Marmara Denizi'nde yaşanan 6,4 şiddetindeki deprem sonrası gördük ki Göktürk depreme hazır değil.
Geçen yıl hazırladığımız bir haberde bu konuya değinmiş ve Göktürk'ü bekleyen tehlikenin altını çizmiştik.
Biliyoruz ki oldu bittiye getirilen site ve apartmanlar, olası bir afet durumunda tehlike arz ediyor.
Bunun için bu bölgede tehlike daha da büyük bir boyuta ulaşmadan, daha büyük bir felaketle karşılaşmadan çözüm üretilmeli.
Semtin en büyük sorunlarından bir tanesi toplanma alanları. Kimse doğru düzgün bu alanlardan haberdar değil. Semt içinde bu alanlara insanları yönlendiren tabelalar bile yok. Toplanma alanına gidince oraya lütfen bir tabela koymuşlar.

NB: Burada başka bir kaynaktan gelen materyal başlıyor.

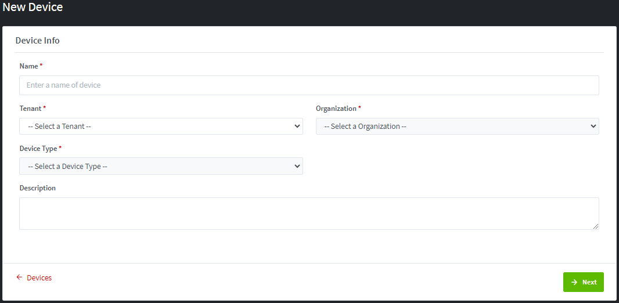Click the Organization field label
619x303 pixels.
[336, 109]
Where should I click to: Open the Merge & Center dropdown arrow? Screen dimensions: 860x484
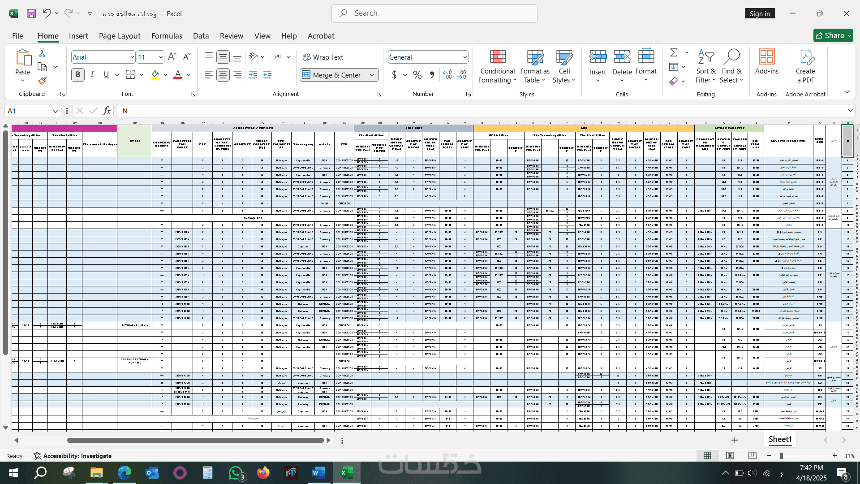pos(372,75)

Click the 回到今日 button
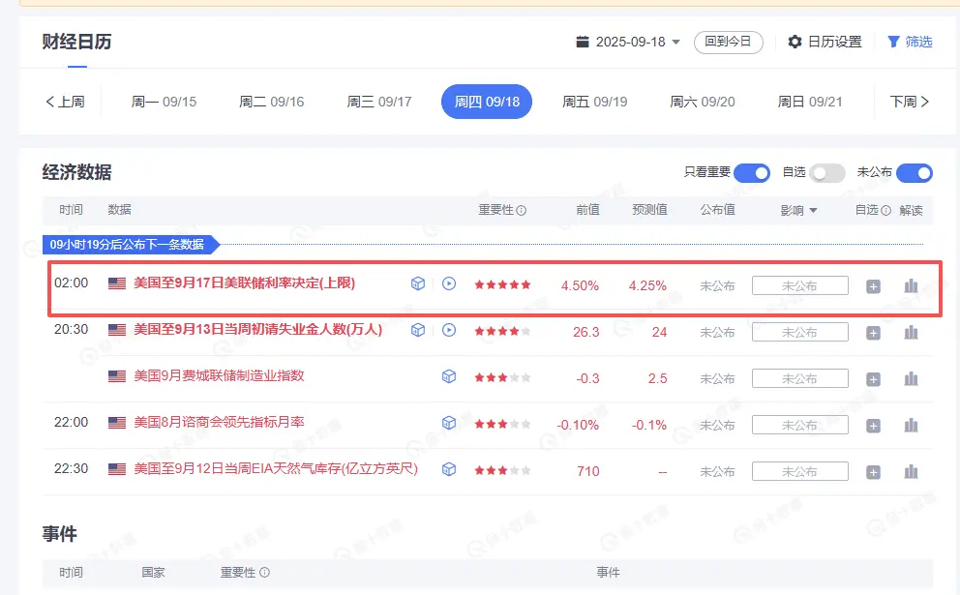[x=728, y=42]
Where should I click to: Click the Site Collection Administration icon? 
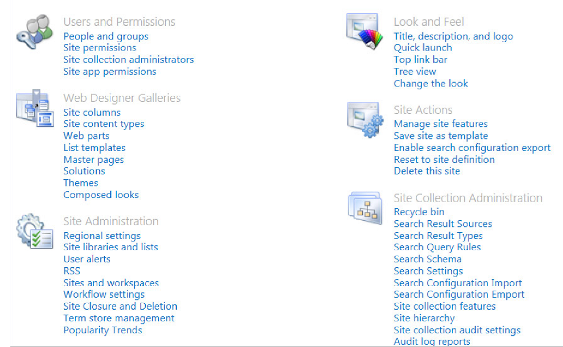coord(365,208)
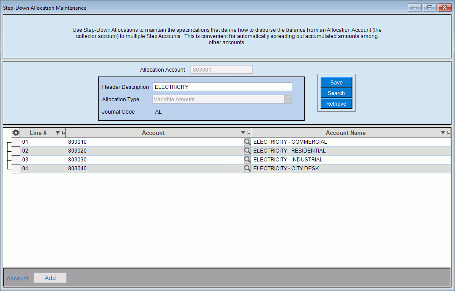Screen dimensions: 455x291
Task: Click the Retrieve button
Action: [x=336, y=104]
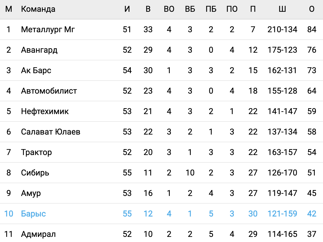Select the ПО column header

point(232,9)
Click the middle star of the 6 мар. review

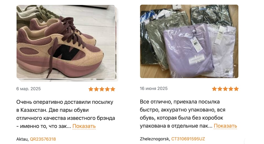coord(102,89)
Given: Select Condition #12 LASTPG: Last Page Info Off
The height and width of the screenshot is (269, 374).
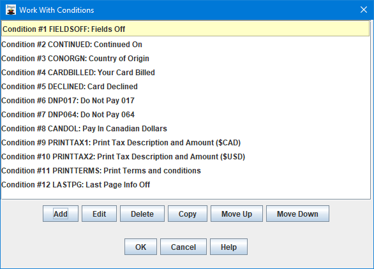Looking at the screenshot, I should [x=185, y=185].
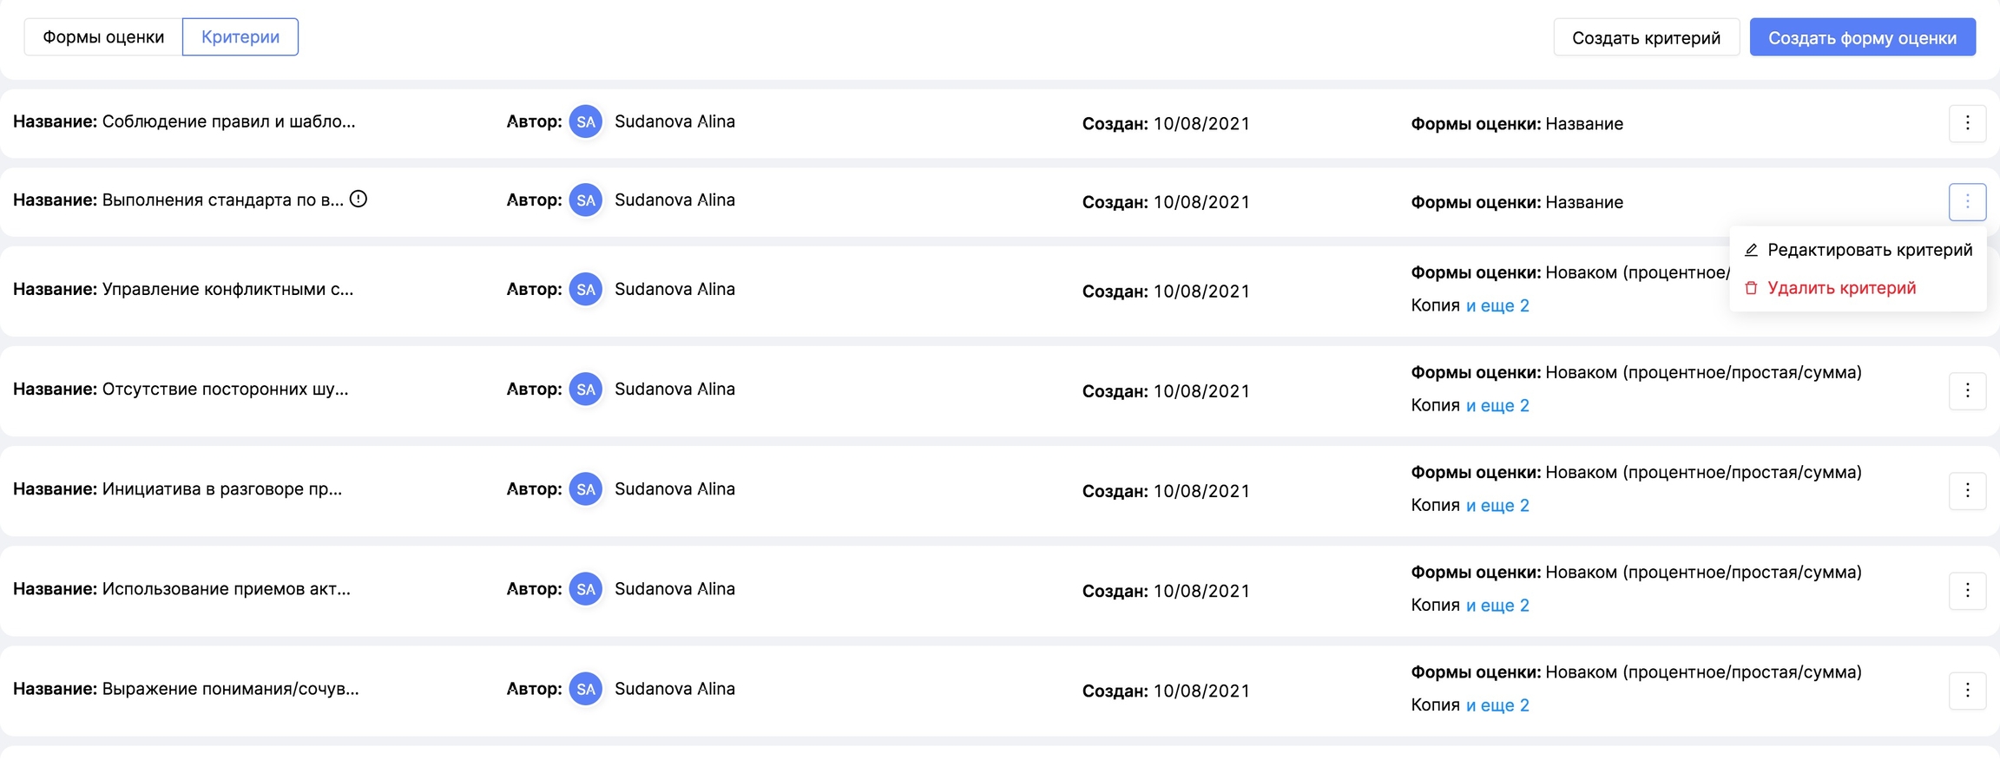Select Удалить критерий menu option
2000x760 pixels.
point(1841,288)
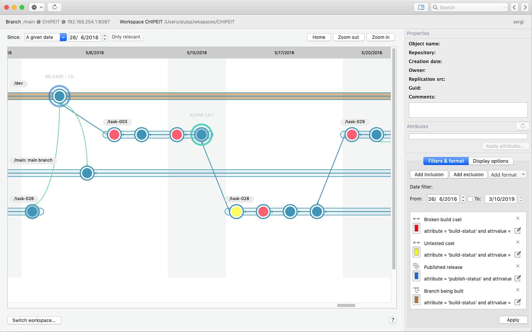Click the Zoom in button
Viewport: 532px width, 332px height.
(x=380, y=37)
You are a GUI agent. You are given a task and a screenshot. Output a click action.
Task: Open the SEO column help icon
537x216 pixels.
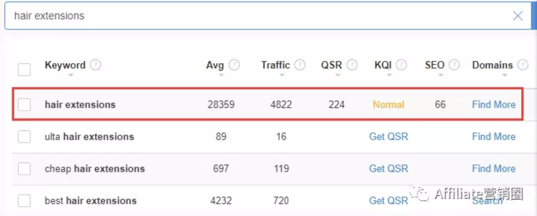coord(454,65)
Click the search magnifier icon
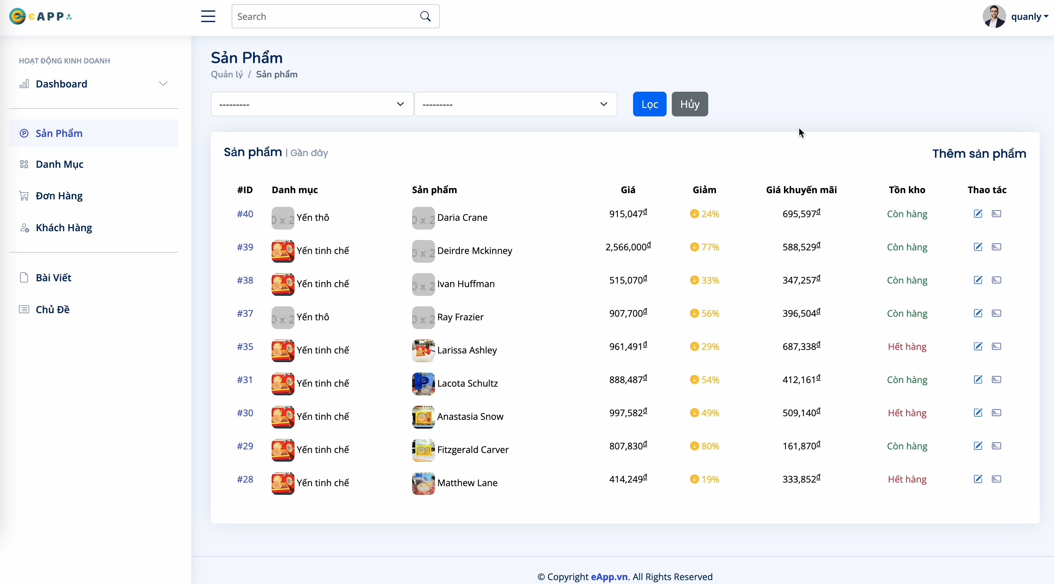This screenshot has width=1054, height=584. (x=425, y=16)

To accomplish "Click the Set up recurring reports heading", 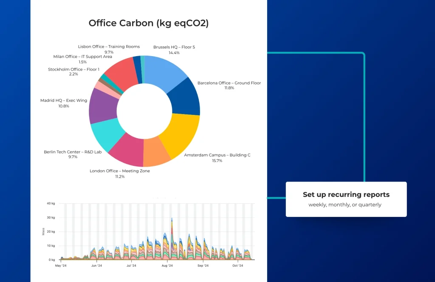I will point(346,195).
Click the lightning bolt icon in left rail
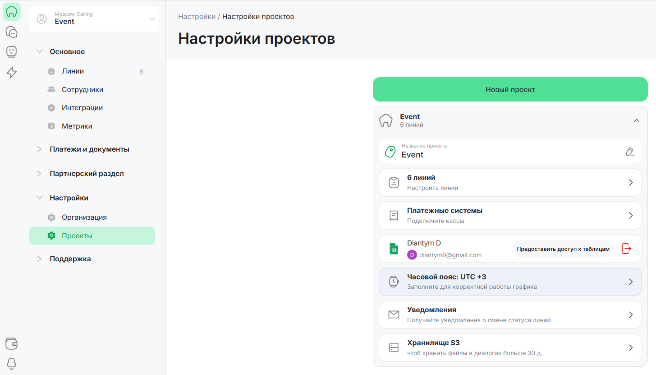The height and width of the screenshot is (375, 656). tap(12, 72)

Yeni deprem kasırgası olur mu bilmiyoruz, olursa ne şiddette olur o konuda da kimse bilgi sahibi değil. Deprem uzmanları bile ortak bir görüşte buluşamıyor. Bu durumda korkulu rüya görmektense uykusuz kalmayı tercih edeceğiz.
Herkes oturduğu binanın sağlamlığı konusunda bilgi sahibi olmalı. Etütlerini yaptırmalı. Varsa bir eksik, gedik mutlaka çözümü için harekete geçmeli. Bugün değilse yarın, yarın değilse öbür gün oluşabilecek bir tehlike için tedbir alınmalı.
Bu çile bitmez...
Bu semtin trafik çilesi bitmiyor, bitmeyecek de.
Tazyik vurduk, söyledik olmadı; üst makam, alt makam dertlendik olmadı. Açık açık sitem ettik, olmadı. Demek ki bizim söylediklerimiz çözüm mercii tarafından bir kulaktan giriyor, diğerinden çıkıyor.
Artık ara cadde, sokak arası, bina önü, bina arkası kalmadı. Bu semtte trafik ve park sorunu ivedilikle çözüm bulunması gereken en önemli sorundur. Belli ki araç sahiplerinin bu meseleyi medeni şekilde çözmeye niyeti yok, biliyorlar ki eli maşalı bir trafikçi ya da zabıta yok. Bu nedenle her direksiyon başına geçen kendi kuralını kendi belirliyor. Binaların ya da sitelerin otoparkları yetmediğinden sokaklar cehennem yeri gibi. Herkes dilediği yere dilediği gibi araç bırakıyor. Semt, semt olmaktan çıktı vallahi, âdeta baba tekkesi gibi. Kimin eli kimin cebinde belli değil.
Bir dert de artan motosiklet terörü. Özellikle kurye kardeşlerimiz servis yetiştirecekler diye kutu kadar semtte canları pahasına sürüş yapıyorlar. Hoşdere Meydanı'nda olan kazaların sayısı belli değil. Ya otomobil altındalar ya otobüs. Şimdilik kazalar kırık çıkıkla atlatılıyor ama bir gün gencecik bir cana bir şey olursa...
Bütün bu sorunların tek bir nedeni var; o da denetimsizlik. Sağlam bir otorite boşluğu. Güzelim semtin bütün huzuru son beş senede yerle yeksan oldu. Sokaklar bile güvensiz. Semtin büyümesi, ticaretin gelişmesi, insanların gözdesi olması güzel de, beraberinde getirdiği sorunların iç içe geçip düğüm haline dönüşmesi hiç hoş olmadı.